The lines to reproduce from the material below are those from the one containing "[Uitgelicht - Afl. 22: Burgersâ’" through the one containing "Alle afleveringen bekijken (76, 452)", both included; write them out exactly and add nothing.

## [Given entries]
== == ==

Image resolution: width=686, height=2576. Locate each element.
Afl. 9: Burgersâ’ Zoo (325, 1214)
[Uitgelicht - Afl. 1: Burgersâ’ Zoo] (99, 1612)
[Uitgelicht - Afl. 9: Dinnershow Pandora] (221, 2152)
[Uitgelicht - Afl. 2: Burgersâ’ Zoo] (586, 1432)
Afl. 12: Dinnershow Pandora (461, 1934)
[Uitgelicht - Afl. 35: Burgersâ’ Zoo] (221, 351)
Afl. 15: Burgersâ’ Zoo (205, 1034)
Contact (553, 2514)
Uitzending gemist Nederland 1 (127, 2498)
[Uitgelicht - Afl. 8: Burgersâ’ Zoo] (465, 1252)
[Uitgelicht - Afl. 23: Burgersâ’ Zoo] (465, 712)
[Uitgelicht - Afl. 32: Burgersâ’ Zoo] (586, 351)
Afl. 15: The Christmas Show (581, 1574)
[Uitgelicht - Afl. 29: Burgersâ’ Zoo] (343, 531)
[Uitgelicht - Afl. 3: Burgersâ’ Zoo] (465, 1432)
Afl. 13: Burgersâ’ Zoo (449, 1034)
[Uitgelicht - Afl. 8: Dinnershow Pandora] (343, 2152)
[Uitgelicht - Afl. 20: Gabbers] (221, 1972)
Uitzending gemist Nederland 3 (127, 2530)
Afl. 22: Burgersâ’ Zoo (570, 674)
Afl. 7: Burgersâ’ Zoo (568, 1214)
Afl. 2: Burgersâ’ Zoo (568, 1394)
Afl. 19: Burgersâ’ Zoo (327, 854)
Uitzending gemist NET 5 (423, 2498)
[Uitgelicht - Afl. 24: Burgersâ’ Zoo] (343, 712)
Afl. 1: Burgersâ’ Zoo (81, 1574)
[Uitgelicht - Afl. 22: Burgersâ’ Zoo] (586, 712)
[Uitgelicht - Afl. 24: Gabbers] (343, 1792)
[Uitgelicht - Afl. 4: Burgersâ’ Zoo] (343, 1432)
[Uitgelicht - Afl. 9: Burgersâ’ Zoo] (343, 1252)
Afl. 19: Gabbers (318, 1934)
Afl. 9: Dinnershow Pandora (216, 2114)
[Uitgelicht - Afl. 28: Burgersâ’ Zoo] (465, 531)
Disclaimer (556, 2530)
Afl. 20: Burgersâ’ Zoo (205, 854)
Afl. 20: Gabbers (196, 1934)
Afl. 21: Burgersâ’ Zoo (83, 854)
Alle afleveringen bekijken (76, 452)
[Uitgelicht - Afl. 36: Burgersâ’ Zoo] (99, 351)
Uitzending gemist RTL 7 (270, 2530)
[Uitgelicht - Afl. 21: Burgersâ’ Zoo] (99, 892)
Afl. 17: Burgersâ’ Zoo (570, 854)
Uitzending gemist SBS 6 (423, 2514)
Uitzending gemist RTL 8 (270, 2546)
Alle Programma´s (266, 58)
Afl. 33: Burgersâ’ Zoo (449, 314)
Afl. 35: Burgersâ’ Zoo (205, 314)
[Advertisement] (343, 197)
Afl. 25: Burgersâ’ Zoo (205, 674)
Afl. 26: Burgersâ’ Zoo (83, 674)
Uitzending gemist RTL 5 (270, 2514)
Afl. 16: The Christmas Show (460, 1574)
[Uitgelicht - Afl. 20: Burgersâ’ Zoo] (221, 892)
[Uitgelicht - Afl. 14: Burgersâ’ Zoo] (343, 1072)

== == ==

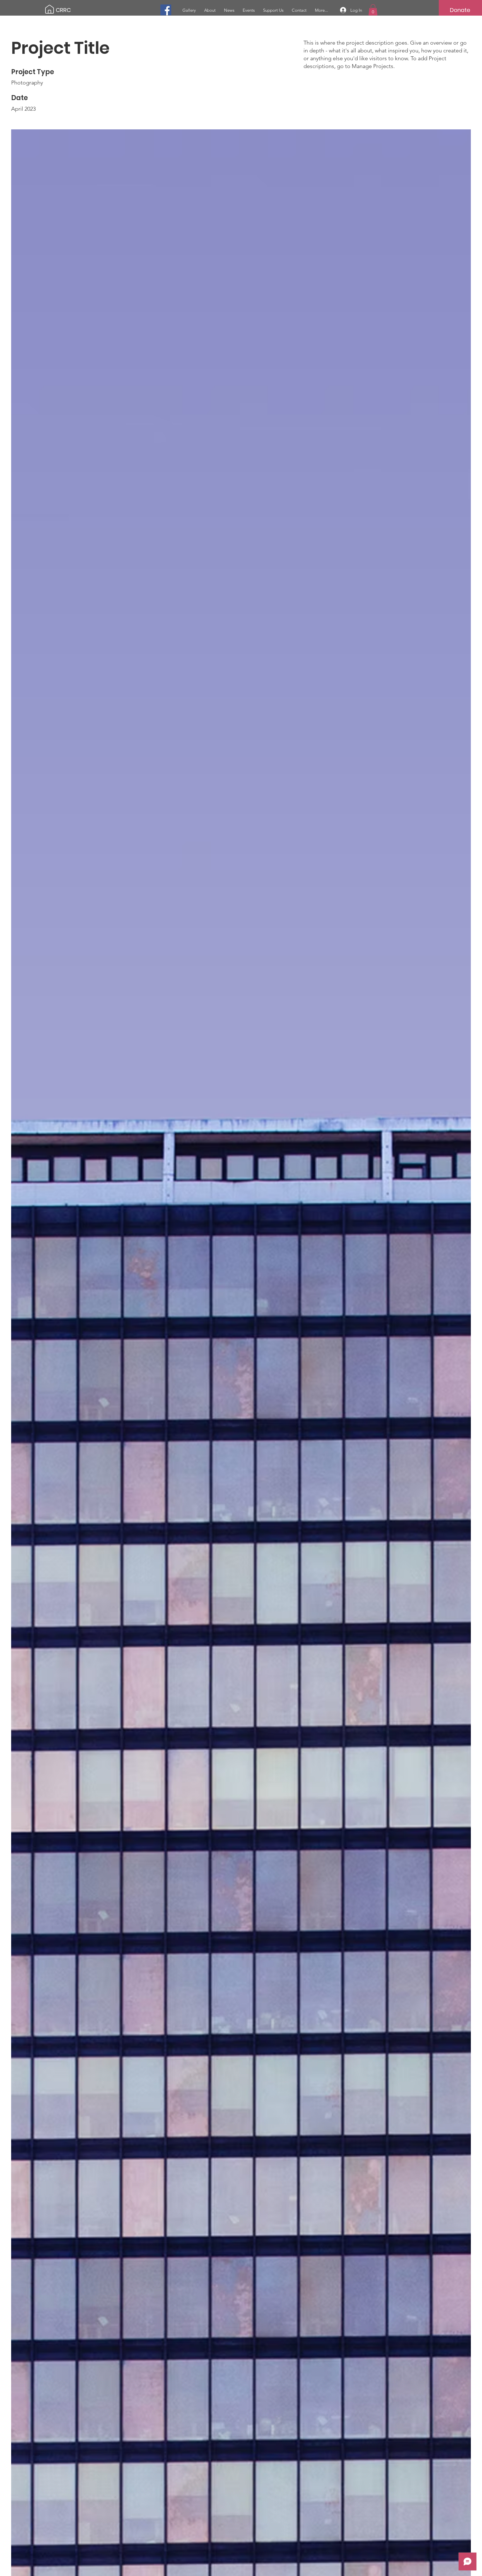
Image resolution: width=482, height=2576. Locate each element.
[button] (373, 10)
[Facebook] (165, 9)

== == ==

## [Output for this exercise]
[Uitgelicht - Afl. 22: Burgersâ’ Zoo] (586, 712)
[Uitgelicht - Afl. 24: Gabbers] (343, 1792)
[Uitgelicht - Afl. 4: Burgersâ’ Zoo] (343, 1432)
[Uitgelicht - Afl. 9: Burgersâ’ Zoo] (343, 1252)
Afl. 19: Gabbers (318, 1934)
Afl. 9: Dinnershow Pandora (216, 2114)
[Uitgelicht - Afl. 28: Burgersâ’ Zoo] (465, 531)
Disclaimer (556, 2530)
Afl. 20: Burgersâ’ Zoo (205, 854)
Afl. 20: Gabbers (196, 1934)
Afl. 21: Burgersâ’ Zoo (83, 854)
Alle afleveringen bekijken (76, 452)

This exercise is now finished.